Mendengar penuturan istrinya itu, ia berangkat lagi untuk menemui Nabi SAW. Setelah keluar pintu rumahnya ia menghadapkan wajah ke kiblat dan berdoa, "Ya Allah, janganlah Engkau kembalikan aku kepada keluargaku….!"
Ia mengucapkan doanya itu dua kali, dan Ummu Walad mendengarnya. Ia melangkahkan kaki menuju masjid, dan setelah bertemu Nabi SAW, ia berkata, "Wahai Rasulullah, aku sangat menginginkan gugur syahid di medan pertempuran, tetapi kaum kerabatku selalu melarangnya. Aku tidak bisa lagi menahan keinginanku, ya Nabiyallah ijinkanlah aku mengikuti pertempuran ini. Aku berharap dapat berjalan-jalan di surga dengan kakiku yang pincang ini."
Nabi SAW menasehatinya untuk tetap tinggal karena ia mempunyai udzur syar'i untuk tidak mengikuti jihad atau pertempuran. Tetapi Amr tetap memaksa, sehingga akhirnya Rasulullah SAW mengijinkannya.
Dalam perang Uhud itu, ia  berjuang bersisian dengan anaknya, Walad bin Amr, dengan gigih ia menyerang musuh, sambil terus berteriak, "Demi Allah, aku sangat mencintai surga!"
Dua orang anak dan bapak ini akhirnya menemui syahidnya. Usai pertempuran, istrinya, Ummu Walad mendatangi medan perang Uhud, menaikkan dua jenazah orang terkasihnya itu ke atas untanya, dan juga jenazah saudaranya, Abdullah, untuk dibawa ke Madinah. Tetapi untanya ini tak mau bergerak, walau dipukul dan dicambuk.
Melihat hal itu, Nabi SAW bersabda, "Sesungguhnya unta ini diperintahkan berlaku demikian. Apakah Amr mengatakan sesuatu ketika meninggalkan rumah?"
"Benar, ya Rasulullah," Kata Ummu Walad, "Sebelum meninggalkan rumah untuk menyertai pertempuran ini, ia menghadapkan wajah ke kiblat dan berdoa agar tidak dikembalikan kepada keluarganya."

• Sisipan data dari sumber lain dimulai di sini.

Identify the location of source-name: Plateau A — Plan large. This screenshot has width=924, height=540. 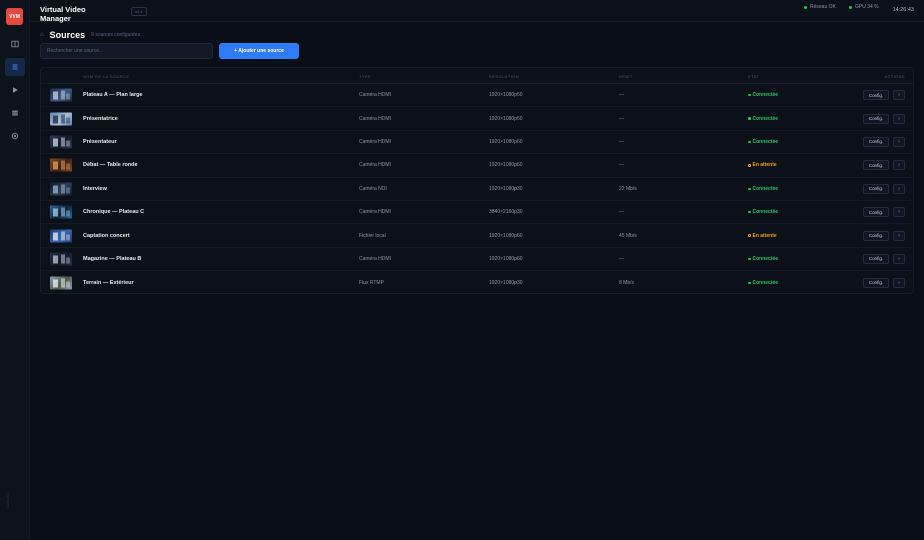
(113, 95).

Mendengar penjelasannya itu, Rasulullah SAW memerintahkan agar memakamkan tiga syuhada ini di bukit Uhud. Amr bin Jamuh dimakamkan dalam satu lobang dengan Abdullah bin Amr bin Haram, atau yang lebih dikenal dengan nama Abu Jabir (ayah dari sahabat Jabir bin Abdullah, yang banyak meriwayatkan Hadits Nabi SAW). Keduanya saling mengasihi dan selalu bersama-sama dalam kehidupan dunia, dan masih terikat saudara. Istrinya Ummu Walad adalah saudara Abu Jabir.

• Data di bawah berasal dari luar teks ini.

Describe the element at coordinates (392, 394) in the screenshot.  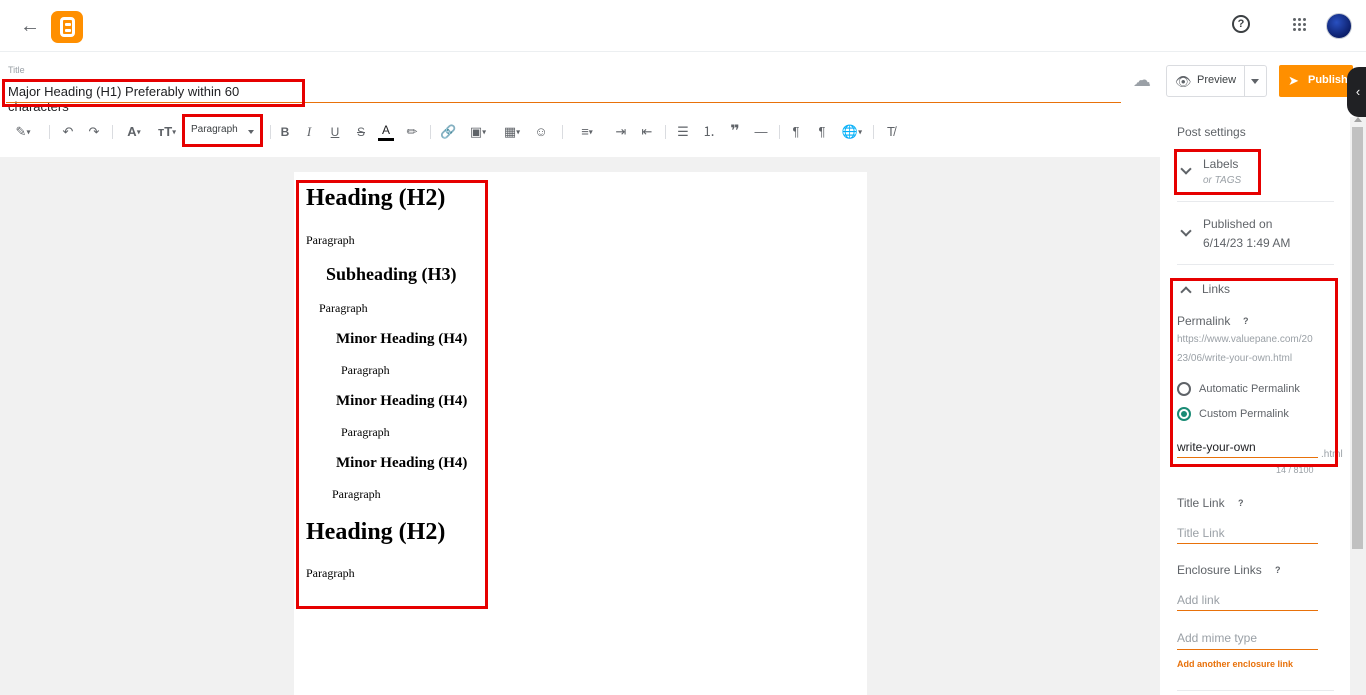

            Empatpuluh enam tahun berselang setelah Perang Uhud itu, Muawiyah menggali sebuah mata air dan mengalirkannya melewati bekas medan perang Uhud itu. Beberapa makam syuhada Uhud tergenang air dan jasadnya keluar, termasuk makam Amr bin Jamuh dan Abu Jabir. Tetapi dengan kekuasaan Allah, jasad mereka itu dalam keadaan utuh, bahkan darahnya masih merah seolah-olah baru saja terluka tersayat pedang. Mereka berdua seperti tengah tertidur lelap saja. Abu Jabir memindahkan jasad ayah dan pamannya itu ke makam Baqi di Kota Madinah.